When a man and a woman marry, they exchange ‘yes’ on two occasions, usually. The first one is likely to be private – when one party asks, “Will you marry me?” Then, the second one comes at the wedding ceremony. This ‘yes’ would be public, official, and sacramental. Without both parties’ explicit consents, the marriage cannot be ratified. This ‘yes’ presents the will of both parties to carry out the marital responsibilities and obligations of exclusive lifelong faithfulness, mutual assistance, and procreation and education of future children. These marriage responsibilities and obligations are universally accepted and shared.

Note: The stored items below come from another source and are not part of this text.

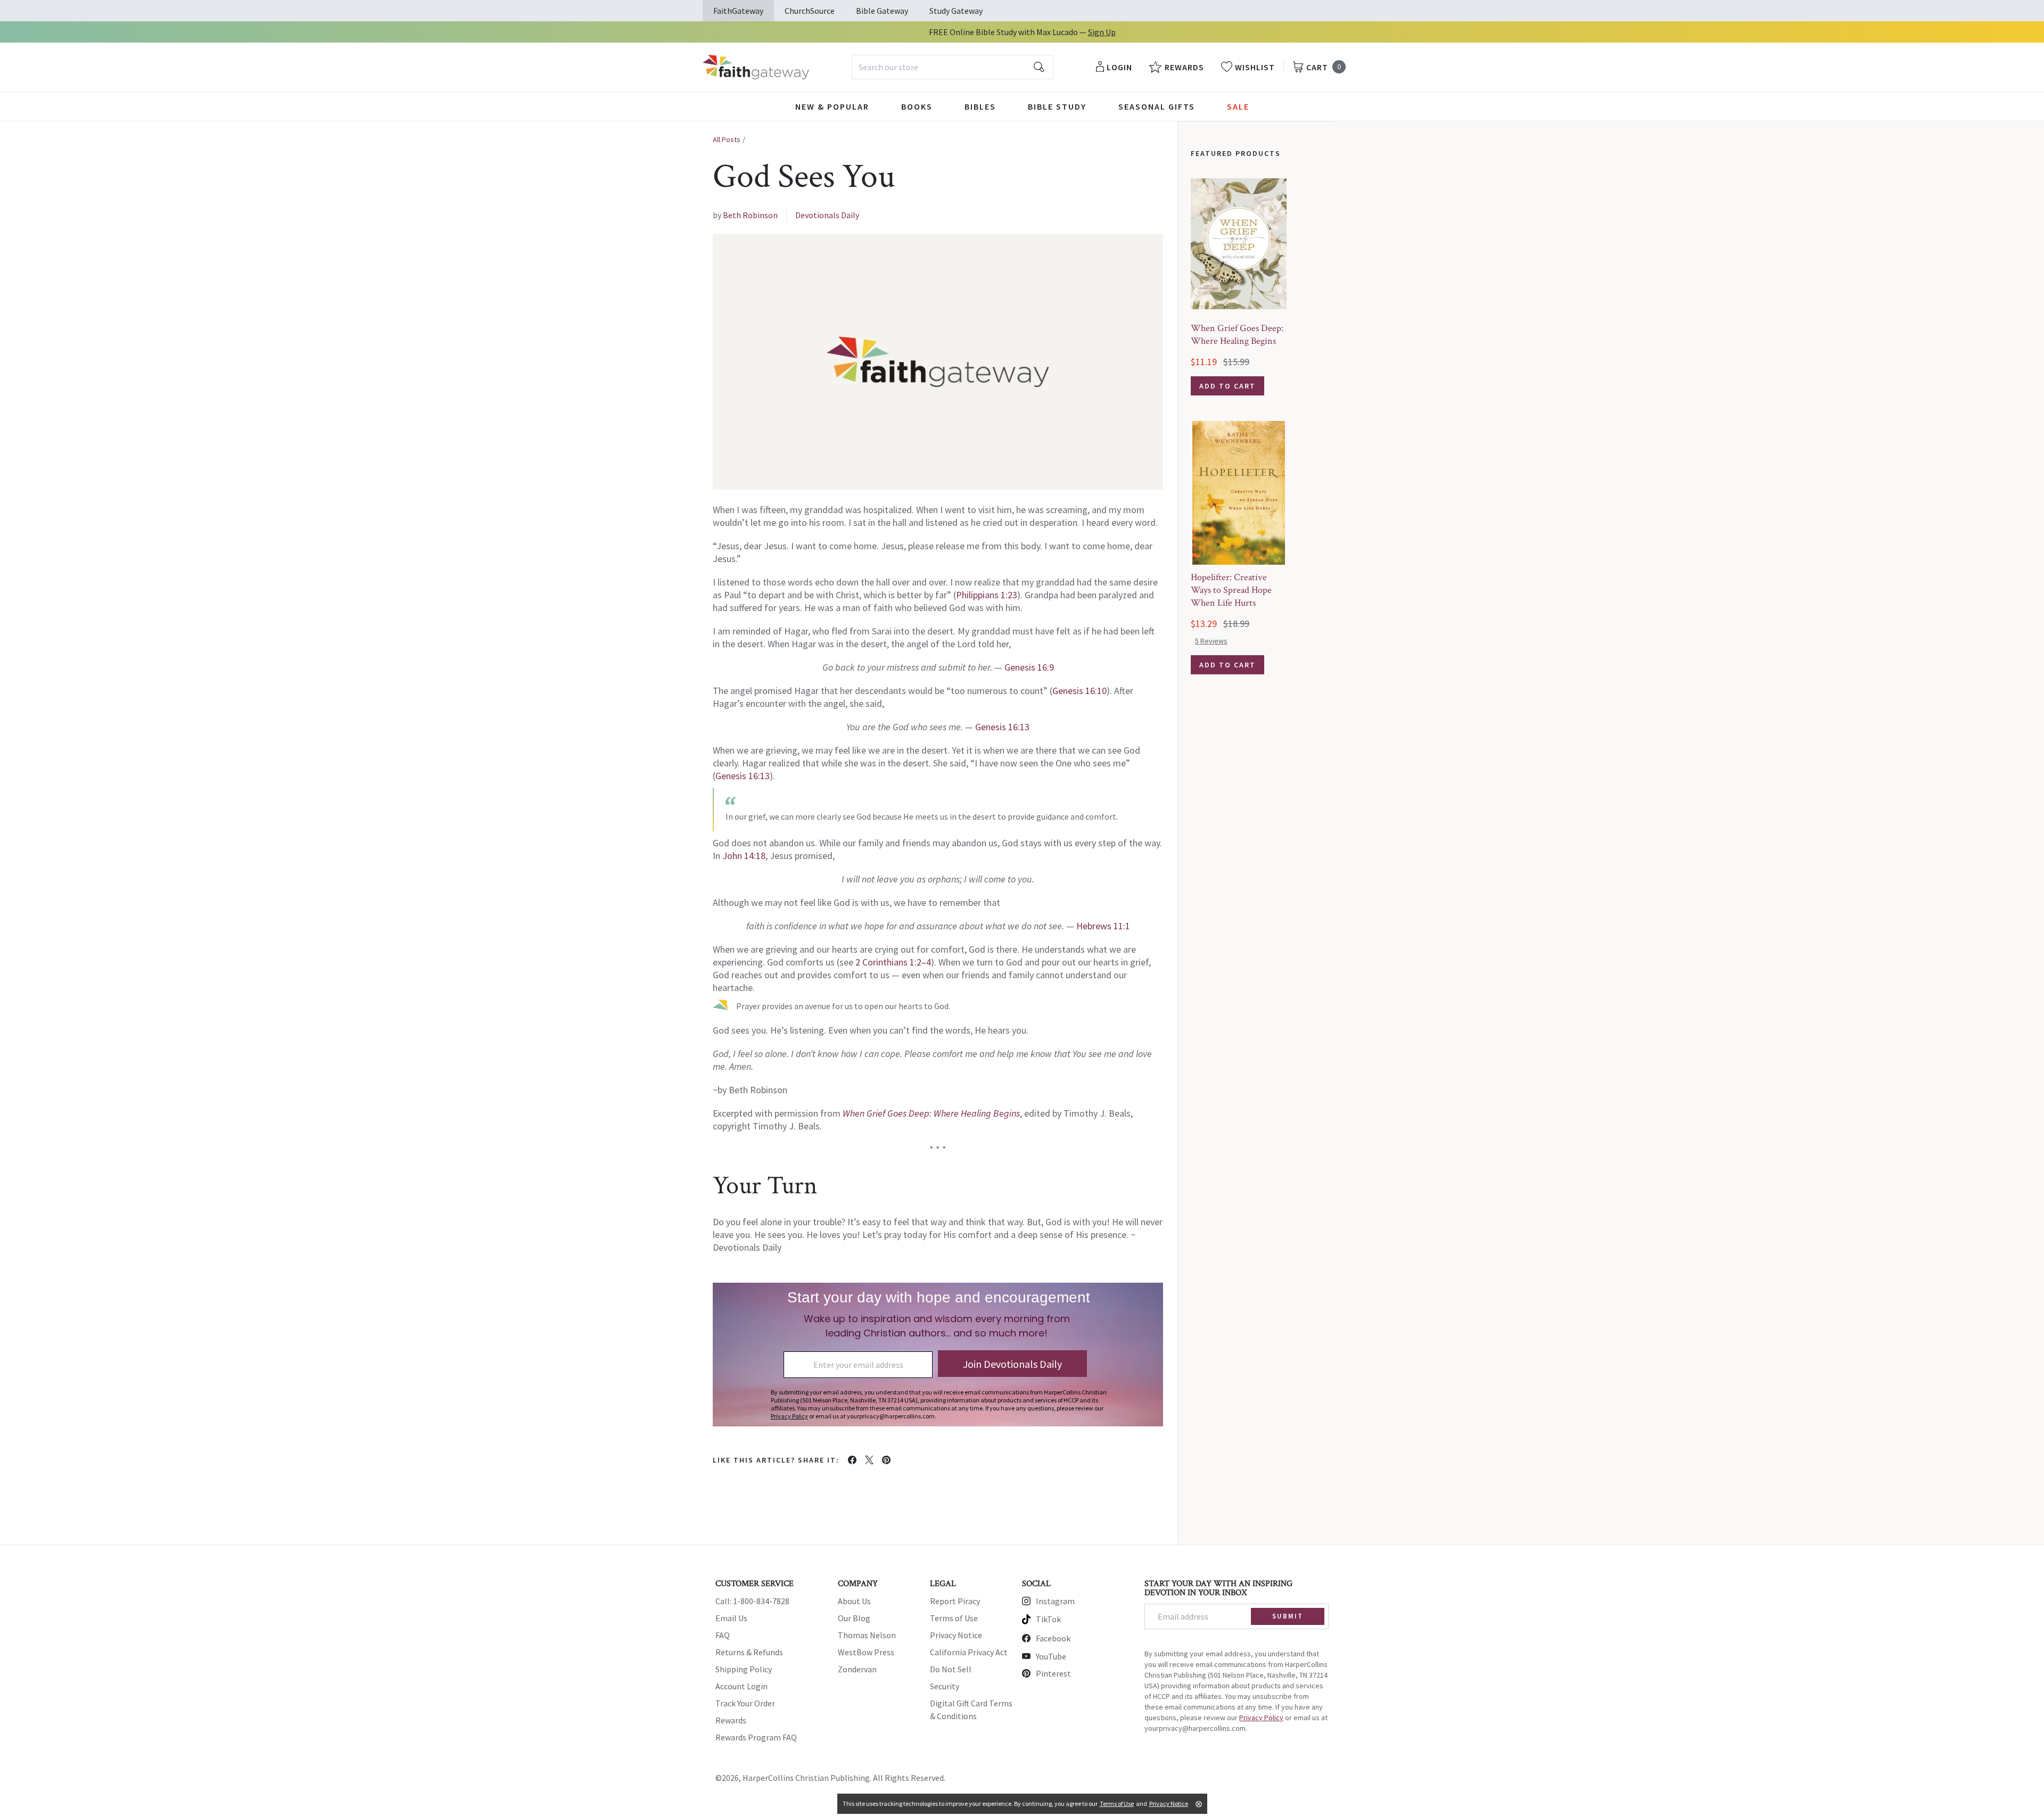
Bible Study (1057, 106)
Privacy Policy (1261, 1717)
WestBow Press (866, 1652)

However, in many modern countries, at least one in three couples ends up with separation or divorce. In Canada, the divorce rate is about 38 percent. But, unfortunately, this COVID-19 pandemic seems to drive more couples to consider divorce according to recent news reports. After those serious consents of ‘yes’, why do couples break up their marriages?

There can be thousands of reasons for separation and divorce. But commonly, it’s because they are deeply disappointed at their spouses. As couples do not live that ‘yes’ at the wedding in their marital relationships, they feel deceived by that ‘yes’. When couples see no longer any hope for that ‘yes’ to be fulfilled, they find no reason to stay together.

In today’s gospel, one son first refused his father’s calling but later did what his father asked, while the other son quickly responded with ‘yes’ but eventually did not do his father’s will. Jesus admonishes Israel and its leaders who answered and promised to God with ‘yes’ but have not been faithful to God and his commandments. When God led Israel out of Egypt, through Moses, God established a covenant with Israel people’s ‘yes’. However, throughout history, Israel kept failing the covenant with the Lord. Now, those outcasts – the prostitutes and the tax collectors – enter the kingdom of God first, because they repent their sins and live according to the warning of John the Baptist.

At baptism, we or our parents on behalf of us answered ‘yes’, promising our faithfulness to the Lord. And we renew this ‘yes’ every time we dip our fingers in the holy water and every Easter we renew our baptismal promises and profess our faith. But what matters more is whether we live this ‘yes’ every day.

In Canada, the average length of marriages is about 14 years. Couples do not give up marriages overnight. Rather than by one big event, the piling up of daily disappointments and frustrations lead to most divorces – although it takes over 10 years on average. The success of marriage seems to depend on every day, not on one ‘yes’ at the wedding.

Becoming a good Christian, and thereby entering heaven, likewise, is not accomplished by one ‘yes’ at baptism. Every day is a challenge to do the will of the Lord.

Saying one ‘yes’ can be romantic. But doing ‘yes’ every day is heroic.